Short problem |
In the stored entries below, rewrite the lines from the line with "Click in the K-Vorgänge suchen field" to the line with "[x=596, y=142]", substituting "Edit Mode" for "Object Mode" and leaving everything else unchanged.

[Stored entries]

▬▬▬▬▬▬

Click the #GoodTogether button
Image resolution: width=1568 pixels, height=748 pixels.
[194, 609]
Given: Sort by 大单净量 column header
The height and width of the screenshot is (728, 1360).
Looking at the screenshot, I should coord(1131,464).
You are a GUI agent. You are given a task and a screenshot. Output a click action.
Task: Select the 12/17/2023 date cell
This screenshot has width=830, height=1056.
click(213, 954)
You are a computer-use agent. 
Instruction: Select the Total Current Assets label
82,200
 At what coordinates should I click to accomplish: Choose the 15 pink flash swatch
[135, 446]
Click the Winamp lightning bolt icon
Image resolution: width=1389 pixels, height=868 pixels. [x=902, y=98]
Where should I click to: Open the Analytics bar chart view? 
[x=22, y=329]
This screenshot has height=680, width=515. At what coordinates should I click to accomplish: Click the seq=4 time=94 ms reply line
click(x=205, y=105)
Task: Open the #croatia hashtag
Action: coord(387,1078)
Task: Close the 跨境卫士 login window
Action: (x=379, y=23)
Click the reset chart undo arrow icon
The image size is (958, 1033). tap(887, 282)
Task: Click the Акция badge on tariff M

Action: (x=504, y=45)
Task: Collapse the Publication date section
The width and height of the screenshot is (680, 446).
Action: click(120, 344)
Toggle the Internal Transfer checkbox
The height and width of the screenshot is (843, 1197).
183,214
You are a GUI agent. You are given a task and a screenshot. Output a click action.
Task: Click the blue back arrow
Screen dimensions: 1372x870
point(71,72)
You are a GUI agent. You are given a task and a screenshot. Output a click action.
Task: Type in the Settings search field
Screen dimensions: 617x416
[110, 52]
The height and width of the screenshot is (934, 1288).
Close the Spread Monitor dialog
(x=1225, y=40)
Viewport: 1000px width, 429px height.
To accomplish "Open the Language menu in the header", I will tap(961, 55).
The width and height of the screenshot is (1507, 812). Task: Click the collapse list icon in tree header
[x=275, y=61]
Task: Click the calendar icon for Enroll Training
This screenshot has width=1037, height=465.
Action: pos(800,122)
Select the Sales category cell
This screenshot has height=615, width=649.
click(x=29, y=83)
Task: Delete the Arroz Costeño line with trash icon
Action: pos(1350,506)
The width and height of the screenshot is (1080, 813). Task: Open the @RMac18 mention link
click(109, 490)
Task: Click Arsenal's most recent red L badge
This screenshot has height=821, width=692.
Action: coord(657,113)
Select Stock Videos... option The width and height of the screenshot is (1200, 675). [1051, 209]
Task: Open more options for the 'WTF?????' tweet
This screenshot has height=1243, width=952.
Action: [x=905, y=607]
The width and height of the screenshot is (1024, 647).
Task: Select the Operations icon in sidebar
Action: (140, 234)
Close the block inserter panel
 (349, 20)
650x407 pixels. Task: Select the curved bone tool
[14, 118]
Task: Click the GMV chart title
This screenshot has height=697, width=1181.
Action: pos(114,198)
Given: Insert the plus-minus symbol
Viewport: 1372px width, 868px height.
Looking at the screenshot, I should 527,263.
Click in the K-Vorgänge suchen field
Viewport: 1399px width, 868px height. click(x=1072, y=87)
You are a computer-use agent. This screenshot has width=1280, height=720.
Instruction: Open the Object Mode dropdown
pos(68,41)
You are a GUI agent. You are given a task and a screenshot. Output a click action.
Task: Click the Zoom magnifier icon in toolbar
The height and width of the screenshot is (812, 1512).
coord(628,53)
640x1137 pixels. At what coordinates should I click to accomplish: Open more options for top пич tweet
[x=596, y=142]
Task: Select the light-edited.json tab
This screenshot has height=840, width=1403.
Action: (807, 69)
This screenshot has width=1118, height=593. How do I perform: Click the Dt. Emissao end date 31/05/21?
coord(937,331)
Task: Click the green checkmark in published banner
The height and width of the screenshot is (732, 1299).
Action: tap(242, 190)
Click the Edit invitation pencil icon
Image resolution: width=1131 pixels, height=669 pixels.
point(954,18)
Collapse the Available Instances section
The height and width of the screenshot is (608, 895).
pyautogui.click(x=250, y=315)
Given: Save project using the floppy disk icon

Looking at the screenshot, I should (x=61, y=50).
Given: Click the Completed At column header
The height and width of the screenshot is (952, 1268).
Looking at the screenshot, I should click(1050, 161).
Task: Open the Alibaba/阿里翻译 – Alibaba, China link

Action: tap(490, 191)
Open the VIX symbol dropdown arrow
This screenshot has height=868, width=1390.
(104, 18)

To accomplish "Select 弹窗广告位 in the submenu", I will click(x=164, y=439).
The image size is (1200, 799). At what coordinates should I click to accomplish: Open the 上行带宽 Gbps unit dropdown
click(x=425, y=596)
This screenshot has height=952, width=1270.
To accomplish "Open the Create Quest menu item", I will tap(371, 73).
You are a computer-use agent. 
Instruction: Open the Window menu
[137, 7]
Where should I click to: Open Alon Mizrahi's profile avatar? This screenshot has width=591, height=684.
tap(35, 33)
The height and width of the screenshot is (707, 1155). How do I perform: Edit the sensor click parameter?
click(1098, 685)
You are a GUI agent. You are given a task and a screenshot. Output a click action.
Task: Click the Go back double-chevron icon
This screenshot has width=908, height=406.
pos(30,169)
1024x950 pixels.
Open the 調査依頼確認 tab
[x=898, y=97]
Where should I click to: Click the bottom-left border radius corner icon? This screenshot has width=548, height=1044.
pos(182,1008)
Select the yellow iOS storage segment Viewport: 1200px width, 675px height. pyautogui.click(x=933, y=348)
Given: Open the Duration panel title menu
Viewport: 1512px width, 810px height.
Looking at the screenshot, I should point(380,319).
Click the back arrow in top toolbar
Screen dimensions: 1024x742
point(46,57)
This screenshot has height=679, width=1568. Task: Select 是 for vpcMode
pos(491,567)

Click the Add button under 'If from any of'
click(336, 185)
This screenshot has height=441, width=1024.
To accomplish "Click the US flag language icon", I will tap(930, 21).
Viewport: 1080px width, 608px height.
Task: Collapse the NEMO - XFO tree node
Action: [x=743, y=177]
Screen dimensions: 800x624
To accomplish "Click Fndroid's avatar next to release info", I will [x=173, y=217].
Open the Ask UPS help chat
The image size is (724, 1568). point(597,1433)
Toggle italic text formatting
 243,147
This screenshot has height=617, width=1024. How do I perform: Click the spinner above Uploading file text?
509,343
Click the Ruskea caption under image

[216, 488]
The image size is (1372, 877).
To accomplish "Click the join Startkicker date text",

▬▬▬▬▬▬

Reply |
Click in the K-Vorgänge suchen field
Viewport: 1399px width, 868px height. click(x=1072, y=87)
You are a computer-use agent. This screenshot has width=1280, height=720.
Instruction: Open the Edit Mode dropdown
pos(68,41)
You are a GUI agent. You are given a task and a screenshot. Output a click action.
Task: Click the Zoom magnifier icon in toolbar
The height and width of the screenshot is (812, 1512).
coord(628,53)
640x1137 pixels. At what coordinates should I click to accomplish: Open more options for top пич tweet
[x=596, y=142]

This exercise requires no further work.